Now available from GMT Games is the aerial wargame Skies Above Britain. The solitaire game tackles The Battle of Britain during WWII. Patrols take around 30 minutes or more and the game carries an MSRP of $99.00.
About the game:
Skies Above Britain is a solitaire game depicting a Royal Air Force squadron of Hurricanes or Spitfires waging a desperate effort to disrupt and destroy German daylight bombing raids over southeast England in the summer of 1940. The player’s individual aircraft—each represented by a stickered block—must locate the incoming raid, intercept it, and evade or defeat swarms of escorting German fighters that usually outnumber you and whose pilots have superior experience and tactics. The game simulates the dogfighting and fighter-vs.-bomber action at an individual aircraft level using a card-assisted system that simulates key tactical decision-making without losing the feel of fast-paced aerial combat. A player can fly scenarios representing an individual patrol or use the patrol generator to create an endless variety of realistic individual patrols, multi-patrol campaigns, or larger campaigns covering the entire Battle of Britain. Each patrol will take a half hour or more to play, while a campaign can last anywhere between 6 and 28 patrols.

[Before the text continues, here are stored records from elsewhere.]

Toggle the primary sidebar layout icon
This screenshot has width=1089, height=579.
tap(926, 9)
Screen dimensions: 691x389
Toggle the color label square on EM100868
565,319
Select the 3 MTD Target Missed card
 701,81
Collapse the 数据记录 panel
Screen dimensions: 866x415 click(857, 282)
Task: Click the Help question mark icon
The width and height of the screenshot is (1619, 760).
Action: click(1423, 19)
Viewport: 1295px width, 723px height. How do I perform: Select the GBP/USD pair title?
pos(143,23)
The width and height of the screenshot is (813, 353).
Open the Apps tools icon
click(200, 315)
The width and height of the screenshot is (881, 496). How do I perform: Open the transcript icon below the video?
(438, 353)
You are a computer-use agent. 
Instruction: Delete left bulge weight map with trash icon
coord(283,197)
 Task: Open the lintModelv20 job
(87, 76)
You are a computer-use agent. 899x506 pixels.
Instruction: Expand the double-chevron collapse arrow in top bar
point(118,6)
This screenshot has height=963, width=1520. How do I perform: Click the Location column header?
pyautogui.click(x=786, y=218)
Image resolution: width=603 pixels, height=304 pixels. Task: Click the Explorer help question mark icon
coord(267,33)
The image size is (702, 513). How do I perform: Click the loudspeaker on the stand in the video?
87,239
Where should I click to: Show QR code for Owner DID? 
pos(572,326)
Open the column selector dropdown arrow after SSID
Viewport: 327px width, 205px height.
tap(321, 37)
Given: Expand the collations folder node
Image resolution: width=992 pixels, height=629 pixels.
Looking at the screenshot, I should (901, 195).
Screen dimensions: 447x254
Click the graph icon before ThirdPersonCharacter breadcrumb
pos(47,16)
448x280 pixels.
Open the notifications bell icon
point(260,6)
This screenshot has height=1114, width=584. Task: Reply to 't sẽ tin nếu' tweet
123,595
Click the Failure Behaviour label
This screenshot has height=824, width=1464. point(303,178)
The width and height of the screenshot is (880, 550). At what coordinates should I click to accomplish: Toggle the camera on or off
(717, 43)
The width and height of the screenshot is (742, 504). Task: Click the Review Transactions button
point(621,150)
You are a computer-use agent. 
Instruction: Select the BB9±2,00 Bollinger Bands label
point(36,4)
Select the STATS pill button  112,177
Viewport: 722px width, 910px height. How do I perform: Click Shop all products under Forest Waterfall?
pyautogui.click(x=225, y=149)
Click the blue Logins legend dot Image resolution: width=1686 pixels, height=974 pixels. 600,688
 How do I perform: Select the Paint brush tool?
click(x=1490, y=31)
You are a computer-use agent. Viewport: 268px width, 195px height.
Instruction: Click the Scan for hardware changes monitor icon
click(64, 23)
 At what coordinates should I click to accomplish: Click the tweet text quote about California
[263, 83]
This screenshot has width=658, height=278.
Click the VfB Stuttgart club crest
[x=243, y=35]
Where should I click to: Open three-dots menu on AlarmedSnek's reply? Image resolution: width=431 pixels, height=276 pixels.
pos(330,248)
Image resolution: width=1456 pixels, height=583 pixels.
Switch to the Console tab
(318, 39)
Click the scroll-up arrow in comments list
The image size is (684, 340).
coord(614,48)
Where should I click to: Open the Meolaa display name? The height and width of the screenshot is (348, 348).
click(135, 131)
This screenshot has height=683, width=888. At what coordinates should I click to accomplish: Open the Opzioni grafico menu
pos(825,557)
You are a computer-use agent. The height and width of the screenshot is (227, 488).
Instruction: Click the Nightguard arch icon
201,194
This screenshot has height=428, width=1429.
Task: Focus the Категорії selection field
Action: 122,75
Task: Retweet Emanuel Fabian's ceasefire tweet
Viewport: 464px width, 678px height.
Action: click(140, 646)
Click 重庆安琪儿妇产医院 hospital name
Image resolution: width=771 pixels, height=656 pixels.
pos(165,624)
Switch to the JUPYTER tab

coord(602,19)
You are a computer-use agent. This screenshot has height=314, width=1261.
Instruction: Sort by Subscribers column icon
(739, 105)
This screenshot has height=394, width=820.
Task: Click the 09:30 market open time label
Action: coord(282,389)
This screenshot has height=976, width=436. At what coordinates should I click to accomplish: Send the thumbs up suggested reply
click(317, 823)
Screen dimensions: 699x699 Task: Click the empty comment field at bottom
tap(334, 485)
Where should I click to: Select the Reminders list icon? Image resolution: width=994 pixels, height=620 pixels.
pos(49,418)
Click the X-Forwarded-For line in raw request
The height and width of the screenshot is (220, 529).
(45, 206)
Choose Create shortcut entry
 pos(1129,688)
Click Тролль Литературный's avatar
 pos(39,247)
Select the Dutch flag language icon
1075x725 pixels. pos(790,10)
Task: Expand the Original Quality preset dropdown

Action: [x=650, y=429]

Full campaigns follow the chronology of “phases,” each representing a distinct period of the Battle of Britain and comprising a number of patrols that your squadron flies: Channel War, The Hardest Days, Peak Phase, and Late Phase. The patrol generator offers you the flexibility to play a shorter, single-phase campaign (6 to 8 patrols) or play two or more phases in order to make a longer campaign (12 to 28 patrols). A campaign will challenge you to keep your squadron intact while making an impact on the relentless wave of bomber formations roaring in from the English Channel. Each phase has its own post-patrol Random Events Table, featuring occurrences characteristic of that time period. The operating tempo of your squadron and the strain on your men will vary as the table tells you when you will have to scramble again—two days from now, tomorrow … or perhaps immediately, with barely any time to rearm and refuel.